Modern Management of Anthracycline-Induced Cardiotoxicity in Lymphoma Patients: Low Occurrence of Cardiotoxicity with Comprehensive Assessment and Tailored Substitution by Nonpegylated Liposomal Doxorubicin

Abstract

Background: Anthracyclines (AC) are still undeniable drugs in lymphoma treatment, despite occasionally causing cardiotoxicity. Liposomal AC may reduce cardiotoxicity while retaining clinical efficacy; also, biomarker monitoring during chemotherapy allows early detection of cardiac damage, enabling strategies to prevent left ventricular ejection fraction (LVEF) deterioration.

Materials and methods: We conducted a prospective observational trial in a real-life population of lymphoma patients, combining advanced echocardiography and biomarkers (Troponin I [TnI]) for early detection of cardiotoxicity; we applied a prespecified policy to minimize cardiotoxicity, selecting patients with higher baseline risk to replace doxorubicin with nonpegylated liposomal doxorubicin (NPLD) and starting cardioprotective treatment when subclinical cardiotoxicity was detected.

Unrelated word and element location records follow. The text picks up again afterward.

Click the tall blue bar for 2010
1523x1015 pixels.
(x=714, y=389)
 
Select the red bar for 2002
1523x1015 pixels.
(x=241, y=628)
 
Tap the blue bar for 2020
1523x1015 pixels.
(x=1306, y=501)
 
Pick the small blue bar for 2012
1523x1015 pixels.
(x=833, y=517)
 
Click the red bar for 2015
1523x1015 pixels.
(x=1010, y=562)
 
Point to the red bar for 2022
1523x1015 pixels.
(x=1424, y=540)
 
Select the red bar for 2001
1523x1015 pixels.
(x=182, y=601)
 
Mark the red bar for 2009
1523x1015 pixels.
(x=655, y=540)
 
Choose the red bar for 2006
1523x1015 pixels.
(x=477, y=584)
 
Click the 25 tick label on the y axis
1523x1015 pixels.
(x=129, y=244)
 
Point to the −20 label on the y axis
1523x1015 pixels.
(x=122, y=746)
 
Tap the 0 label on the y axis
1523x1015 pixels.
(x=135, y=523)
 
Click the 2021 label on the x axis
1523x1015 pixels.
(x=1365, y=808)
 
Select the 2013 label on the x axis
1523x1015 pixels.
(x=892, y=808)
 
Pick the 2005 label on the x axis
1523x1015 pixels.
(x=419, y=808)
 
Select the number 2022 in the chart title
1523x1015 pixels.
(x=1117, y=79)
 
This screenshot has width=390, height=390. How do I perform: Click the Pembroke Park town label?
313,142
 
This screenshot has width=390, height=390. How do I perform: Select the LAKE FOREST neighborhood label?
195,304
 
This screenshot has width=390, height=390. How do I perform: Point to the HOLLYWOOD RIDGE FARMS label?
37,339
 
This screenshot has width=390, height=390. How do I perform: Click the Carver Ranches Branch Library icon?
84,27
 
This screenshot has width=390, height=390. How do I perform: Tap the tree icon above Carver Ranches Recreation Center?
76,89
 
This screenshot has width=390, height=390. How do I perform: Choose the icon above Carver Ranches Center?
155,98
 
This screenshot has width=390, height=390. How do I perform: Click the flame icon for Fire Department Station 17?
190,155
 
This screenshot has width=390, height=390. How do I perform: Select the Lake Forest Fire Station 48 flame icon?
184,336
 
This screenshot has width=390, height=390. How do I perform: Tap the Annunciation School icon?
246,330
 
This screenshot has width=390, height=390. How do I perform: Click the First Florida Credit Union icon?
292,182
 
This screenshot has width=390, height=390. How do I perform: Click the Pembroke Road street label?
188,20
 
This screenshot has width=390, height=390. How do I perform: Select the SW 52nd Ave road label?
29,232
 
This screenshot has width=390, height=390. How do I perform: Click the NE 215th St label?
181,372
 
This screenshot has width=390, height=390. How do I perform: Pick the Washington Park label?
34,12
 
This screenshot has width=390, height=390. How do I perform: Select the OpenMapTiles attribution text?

Results: Ninety-nine patients received ≥1 cycle of chemotherapy (39 with NPLD): 38 (NPLD = 34) were older than 65 years. At baseline, the NPLD subgroup had more cardiovascular risk factors and comorbidities than the doxorubicin subgroup. After treatment, echocardiographic parameters did not worsen in the NPLD subgroup; significant LVEF reduction occurred in two patients treated with doxorubicin. Over treatment course, TnI rises increased linearly in the doxorubicin subgroup but modestly in the NPLD subgroup. At doxorubicin doses >200 mg/m² the difference was statistically significant, with more TnI rises in the doxorubicin subgroup. NPLD-treated patients did not experience higher rates of grade 3-4 adverse events. Within the diffuse large B-cell lymphomas category, we observed similar rates of complete and overall responses between doxorubicin- and NPLD-treated patients.

Conclusion: A comprehensive strategy to prevent, detect, and treat cardiotoxicity allows an optimal management of the lymphoma with low incidence of cardiac complications. The Oncologist 2017;22:422-431 IMPLICATIONS FOR PRACTICE: Despite the recent advances of targeted therapy in cancer, old cytotoxic drugs such as anthracyclines (AC) still play a fundamental role in the treatment of many lymphoma patients. We tested and validated in a real-life setting a personalized approach to prevent, detect, and treat AC-induced cardiotoxicity; biomarker monitoring was accomplished by Troponin I measurements before and after chemotherapy infusions, allowing detection of early subclinical cardiotoxicity, which was preemptively treated with cardio-protectants (beta blockers and angiotensin-converting-enzyme inhibitors). A telemedicine system allowed interdisciplinary management of the patients with an expert cardiologist. Furthermore, tailored use of liposomal AC following a prespecified policy appeared to prevent the excess cardiotoxicity expected in high-risk patients.

Keywords: Anthracyclines; Biomarkers; Cardiotoxicity; Doxorubicin; Hodgkin Disease; Lymphoma; Non‐Hodgkin.

Figure 1.

Study flow‐chart describing the outcome of patients. The corresponding figures for NPLD patients are shown in parentheses. Abbreviations: ASCT, autologous stem cell transplantation; CHT, chemotherapy; CR, complete response; PD, progressive disease; PR, partial response; SD, stable disease.

Figure 2.

Overall survival of the entire cohort of patients (A) and overall survival according to type of anthracycline (B), as well as overall survival in the subgroup of patients with DLBCL in the entire cohort (C) and according to type of anthracycline (D). Abbreviations: DOX, doxorubicin; NPLD, nonpegylated liposomal doxorubicin.

Figure 3.

Kinetics of the TnI rises at increasing cumulative doxorubicin doses in all patients (A) and according to anthracycline type (B). At cumulative doxorubicin doses <200 mg/m², TnI rises above 0.03 ng/mL occur more frequently in the NPLD subgroup (9.3% and 0.6% in the NPLD and DOX subgroups, respectively; p < .001); however, at doses >200 mg/m², the relationship is reversed, with higher frequency in the DOX subgroup (16.0% and 21.4% in the NPLD and DOX subgroups, respectively: p = .047). Abbreviations: DOX, doxorubicin; NPLD, nonpegylated liposomal doxorubicin; TnI, Troponin I.